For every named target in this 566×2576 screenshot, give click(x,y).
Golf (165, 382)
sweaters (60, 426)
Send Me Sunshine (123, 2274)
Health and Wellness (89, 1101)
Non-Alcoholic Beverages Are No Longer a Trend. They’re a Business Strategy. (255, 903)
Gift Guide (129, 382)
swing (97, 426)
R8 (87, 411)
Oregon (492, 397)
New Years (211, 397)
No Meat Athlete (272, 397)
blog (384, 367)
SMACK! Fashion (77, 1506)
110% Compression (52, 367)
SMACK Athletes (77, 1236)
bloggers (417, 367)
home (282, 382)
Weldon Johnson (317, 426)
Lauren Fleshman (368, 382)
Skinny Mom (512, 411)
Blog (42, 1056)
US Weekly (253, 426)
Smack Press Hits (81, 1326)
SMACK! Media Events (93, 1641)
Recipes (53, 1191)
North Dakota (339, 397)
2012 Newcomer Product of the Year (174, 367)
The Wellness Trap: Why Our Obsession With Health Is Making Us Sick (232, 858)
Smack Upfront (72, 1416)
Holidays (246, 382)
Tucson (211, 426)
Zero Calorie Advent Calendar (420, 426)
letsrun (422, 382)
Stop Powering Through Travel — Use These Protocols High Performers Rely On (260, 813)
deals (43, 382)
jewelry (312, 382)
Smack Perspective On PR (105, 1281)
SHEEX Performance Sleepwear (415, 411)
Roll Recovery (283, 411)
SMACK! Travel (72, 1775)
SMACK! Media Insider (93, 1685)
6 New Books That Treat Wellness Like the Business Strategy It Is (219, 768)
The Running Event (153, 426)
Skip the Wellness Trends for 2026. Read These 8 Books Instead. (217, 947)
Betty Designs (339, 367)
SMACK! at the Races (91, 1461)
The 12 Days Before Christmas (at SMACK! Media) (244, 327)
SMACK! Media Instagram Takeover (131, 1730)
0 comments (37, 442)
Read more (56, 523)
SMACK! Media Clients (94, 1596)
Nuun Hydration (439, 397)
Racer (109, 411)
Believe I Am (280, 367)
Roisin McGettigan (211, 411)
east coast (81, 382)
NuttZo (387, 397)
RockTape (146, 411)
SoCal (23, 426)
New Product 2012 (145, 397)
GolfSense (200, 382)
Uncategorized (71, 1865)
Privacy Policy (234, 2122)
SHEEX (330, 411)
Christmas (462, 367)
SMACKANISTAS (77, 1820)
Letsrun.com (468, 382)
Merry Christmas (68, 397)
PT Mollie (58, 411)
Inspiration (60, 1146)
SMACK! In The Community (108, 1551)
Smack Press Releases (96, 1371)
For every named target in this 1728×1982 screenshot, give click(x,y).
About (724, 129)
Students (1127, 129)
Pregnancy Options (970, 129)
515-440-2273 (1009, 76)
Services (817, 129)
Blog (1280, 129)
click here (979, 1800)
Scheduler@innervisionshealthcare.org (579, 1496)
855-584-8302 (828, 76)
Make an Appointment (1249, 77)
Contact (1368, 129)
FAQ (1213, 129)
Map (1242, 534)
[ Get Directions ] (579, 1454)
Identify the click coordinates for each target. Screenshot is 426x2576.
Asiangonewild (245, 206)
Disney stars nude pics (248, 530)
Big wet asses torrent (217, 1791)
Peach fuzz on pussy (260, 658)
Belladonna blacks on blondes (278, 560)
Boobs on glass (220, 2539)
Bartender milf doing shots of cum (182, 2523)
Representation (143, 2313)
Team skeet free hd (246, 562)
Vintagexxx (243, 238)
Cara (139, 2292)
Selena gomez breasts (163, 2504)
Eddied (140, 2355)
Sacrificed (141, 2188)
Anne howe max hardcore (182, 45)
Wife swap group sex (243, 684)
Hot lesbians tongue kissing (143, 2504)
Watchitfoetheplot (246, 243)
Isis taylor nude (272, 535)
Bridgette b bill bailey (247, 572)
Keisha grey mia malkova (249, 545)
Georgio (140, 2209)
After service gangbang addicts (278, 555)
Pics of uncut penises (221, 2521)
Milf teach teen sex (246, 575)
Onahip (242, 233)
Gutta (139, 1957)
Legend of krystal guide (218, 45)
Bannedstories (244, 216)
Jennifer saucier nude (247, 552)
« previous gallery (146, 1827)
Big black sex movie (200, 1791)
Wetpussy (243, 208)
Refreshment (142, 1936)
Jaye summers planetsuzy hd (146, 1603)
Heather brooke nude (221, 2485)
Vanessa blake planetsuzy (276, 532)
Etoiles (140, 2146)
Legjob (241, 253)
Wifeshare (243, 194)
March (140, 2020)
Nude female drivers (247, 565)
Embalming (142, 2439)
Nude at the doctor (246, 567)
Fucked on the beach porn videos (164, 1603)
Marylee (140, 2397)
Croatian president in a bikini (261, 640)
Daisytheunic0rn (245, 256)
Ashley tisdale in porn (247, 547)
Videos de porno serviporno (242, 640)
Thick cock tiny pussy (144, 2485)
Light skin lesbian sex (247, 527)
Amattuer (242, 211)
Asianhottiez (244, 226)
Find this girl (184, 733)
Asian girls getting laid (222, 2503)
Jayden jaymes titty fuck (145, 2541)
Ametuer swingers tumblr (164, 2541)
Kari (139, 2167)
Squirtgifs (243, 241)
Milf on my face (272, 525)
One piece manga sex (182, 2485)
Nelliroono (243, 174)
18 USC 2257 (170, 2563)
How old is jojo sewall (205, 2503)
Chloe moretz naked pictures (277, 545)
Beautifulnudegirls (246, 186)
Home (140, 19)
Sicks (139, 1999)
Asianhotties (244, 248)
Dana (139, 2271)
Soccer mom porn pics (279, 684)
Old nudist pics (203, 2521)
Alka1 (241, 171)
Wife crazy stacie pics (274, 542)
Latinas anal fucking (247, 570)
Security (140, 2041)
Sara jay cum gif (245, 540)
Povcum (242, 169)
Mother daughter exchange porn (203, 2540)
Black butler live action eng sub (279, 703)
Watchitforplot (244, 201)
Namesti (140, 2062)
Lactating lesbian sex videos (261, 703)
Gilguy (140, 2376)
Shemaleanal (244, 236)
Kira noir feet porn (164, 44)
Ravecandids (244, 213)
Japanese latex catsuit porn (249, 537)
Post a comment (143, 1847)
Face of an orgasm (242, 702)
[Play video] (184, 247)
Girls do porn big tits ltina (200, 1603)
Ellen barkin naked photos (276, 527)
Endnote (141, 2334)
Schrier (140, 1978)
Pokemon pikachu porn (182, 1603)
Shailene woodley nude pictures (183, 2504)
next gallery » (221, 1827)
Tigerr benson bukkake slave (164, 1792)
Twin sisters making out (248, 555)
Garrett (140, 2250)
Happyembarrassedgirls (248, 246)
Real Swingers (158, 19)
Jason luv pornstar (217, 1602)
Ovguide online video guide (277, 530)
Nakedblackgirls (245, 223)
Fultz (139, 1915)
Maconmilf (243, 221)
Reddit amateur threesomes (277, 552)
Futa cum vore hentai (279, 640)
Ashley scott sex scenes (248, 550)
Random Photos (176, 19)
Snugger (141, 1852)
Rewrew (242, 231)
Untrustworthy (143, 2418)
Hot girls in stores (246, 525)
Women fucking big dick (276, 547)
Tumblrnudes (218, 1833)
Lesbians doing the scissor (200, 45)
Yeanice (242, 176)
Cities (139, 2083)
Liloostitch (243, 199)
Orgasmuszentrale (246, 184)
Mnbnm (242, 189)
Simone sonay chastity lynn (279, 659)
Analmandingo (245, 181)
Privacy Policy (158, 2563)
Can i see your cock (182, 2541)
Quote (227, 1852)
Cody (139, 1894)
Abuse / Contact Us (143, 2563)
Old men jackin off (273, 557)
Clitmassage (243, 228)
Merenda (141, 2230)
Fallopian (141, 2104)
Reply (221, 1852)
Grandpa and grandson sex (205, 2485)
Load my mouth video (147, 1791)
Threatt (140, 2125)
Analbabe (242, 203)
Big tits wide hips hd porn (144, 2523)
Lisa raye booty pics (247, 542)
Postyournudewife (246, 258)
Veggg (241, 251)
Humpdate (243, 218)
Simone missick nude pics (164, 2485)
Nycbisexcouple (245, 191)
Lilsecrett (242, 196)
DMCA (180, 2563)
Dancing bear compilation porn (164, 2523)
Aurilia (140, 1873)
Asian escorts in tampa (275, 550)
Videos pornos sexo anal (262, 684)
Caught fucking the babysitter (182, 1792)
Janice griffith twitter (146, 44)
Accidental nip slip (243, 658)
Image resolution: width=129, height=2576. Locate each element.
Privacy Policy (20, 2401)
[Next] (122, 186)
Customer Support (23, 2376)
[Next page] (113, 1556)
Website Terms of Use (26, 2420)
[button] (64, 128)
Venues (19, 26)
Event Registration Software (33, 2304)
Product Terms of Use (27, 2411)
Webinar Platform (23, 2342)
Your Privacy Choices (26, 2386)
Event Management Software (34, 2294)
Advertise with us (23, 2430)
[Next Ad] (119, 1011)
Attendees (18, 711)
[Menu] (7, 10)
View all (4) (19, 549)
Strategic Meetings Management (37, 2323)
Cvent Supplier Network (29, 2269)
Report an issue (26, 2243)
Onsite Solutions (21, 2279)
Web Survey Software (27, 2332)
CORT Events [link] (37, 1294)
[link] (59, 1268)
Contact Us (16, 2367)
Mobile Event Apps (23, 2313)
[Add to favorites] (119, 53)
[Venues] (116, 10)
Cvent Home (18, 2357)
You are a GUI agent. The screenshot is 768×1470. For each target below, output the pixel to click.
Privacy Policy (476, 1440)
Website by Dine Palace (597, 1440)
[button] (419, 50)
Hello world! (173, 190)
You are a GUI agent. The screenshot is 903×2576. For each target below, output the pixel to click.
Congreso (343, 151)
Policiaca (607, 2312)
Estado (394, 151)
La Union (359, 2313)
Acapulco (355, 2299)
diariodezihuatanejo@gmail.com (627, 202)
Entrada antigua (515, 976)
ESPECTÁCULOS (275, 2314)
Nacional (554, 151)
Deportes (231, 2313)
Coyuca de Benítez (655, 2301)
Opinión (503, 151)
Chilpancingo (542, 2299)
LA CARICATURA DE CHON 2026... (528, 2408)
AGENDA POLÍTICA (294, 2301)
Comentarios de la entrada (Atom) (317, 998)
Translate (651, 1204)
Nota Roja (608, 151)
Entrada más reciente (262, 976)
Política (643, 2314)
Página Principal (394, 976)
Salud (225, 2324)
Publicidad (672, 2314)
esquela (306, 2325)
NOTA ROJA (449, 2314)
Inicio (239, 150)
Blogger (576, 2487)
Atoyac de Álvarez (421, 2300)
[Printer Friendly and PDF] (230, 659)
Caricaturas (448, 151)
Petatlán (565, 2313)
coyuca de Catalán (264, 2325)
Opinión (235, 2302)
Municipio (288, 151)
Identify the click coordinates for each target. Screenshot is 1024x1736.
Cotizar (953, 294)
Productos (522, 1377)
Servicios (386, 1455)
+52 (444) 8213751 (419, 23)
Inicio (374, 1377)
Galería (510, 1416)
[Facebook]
========================================================================
* EXERCISE: Extract every line from the records above that contains the word "Policy".

* SOLUTION:
Privacy Policy (234, 2122)
Privacy Policy (158, 2563)
Privacy Policy (20, 2401)
Privacy Policy (476, 1440)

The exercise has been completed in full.